My sessions would culminate into a minimum of 11 to upwards of 18 ounces. I was now a certified cow. “B*tch I’m A Cow” by Doja Cat became my personal anthem. Finding a chest freezer to store my abundant stash during the COVID era was nearly impossible. Luckily, I found one lonely dented freezer to safely embrace my liquid gold.

Pleased at my successful production, the inordinate amount of time pumping, sterilizing, and diligently preparing bottles didn’t faze me. I was confident walking into the pediatrician’s office that my little one would finally be thriving! Ironically, despite my abundance of milk and his seven-ounce bottles, he was down to the 1st percentile in weight.

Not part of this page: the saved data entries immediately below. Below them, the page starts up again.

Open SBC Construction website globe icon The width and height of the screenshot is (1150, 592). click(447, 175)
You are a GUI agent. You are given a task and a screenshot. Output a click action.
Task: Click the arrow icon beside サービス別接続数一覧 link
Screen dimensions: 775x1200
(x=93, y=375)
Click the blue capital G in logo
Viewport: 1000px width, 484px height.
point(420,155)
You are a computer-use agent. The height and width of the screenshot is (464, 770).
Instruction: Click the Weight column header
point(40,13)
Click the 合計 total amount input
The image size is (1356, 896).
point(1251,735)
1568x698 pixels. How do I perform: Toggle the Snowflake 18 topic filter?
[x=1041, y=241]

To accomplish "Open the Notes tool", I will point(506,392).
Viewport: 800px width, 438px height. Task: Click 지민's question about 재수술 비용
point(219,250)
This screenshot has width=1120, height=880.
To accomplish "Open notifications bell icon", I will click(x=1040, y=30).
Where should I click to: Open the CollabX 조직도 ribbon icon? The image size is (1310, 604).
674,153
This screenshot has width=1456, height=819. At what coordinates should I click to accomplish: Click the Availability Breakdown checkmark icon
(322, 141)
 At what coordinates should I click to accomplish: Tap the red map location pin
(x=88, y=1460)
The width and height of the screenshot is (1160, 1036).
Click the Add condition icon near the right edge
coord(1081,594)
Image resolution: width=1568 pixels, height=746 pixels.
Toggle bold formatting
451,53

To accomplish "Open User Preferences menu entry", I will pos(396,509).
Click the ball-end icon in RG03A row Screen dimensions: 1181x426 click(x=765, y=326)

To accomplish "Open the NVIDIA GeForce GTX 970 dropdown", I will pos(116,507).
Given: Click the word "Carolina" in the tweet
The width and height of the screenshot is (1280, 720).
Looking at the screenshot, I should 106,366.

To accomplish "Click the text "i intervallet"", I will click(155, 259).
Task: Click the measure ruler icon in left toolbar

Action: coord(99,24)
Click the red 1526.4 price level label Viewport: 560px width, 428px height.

Apparently, my body only manufactured skim milk.

Now not only had I failed at breastfeeding, but I continued to fail at nourishing my child. Despite my irrational resistance to formula, I had no choice but to begin supplementing. I grieved all over again and relived the previous feelings of inadequacy and disappointment. However, as my son began to earn his first wrist rolls and his waist bands got a tighter, my qualms dissipated and were replaced with gratitude towards the magic of Enfamil.

Over six months later — two months of gradual weaning — I completed my very last pumping session. I slowly folded my teal hands-free pumping bra, sterilized my flanges for the last time, and stared at the final 1.5 ounces my freakishly long nipples would produce for my first born. As I gazed at my pump, I experienced a feeling I did not anticipate. Sadness. Venturing down nostalgia lane, I recalled all my harrowing pumping experiences. A dead battery. Forgotten flanges. Broken tubes. Clogged ducts. Milk bleps. ETC.

Despite my longing to terminate my relationship with this device, we had been through quite a long arduous journey together. I allowed myself to hold space for these unexpected emotions and gently sit with them on the couch…with my Spectra.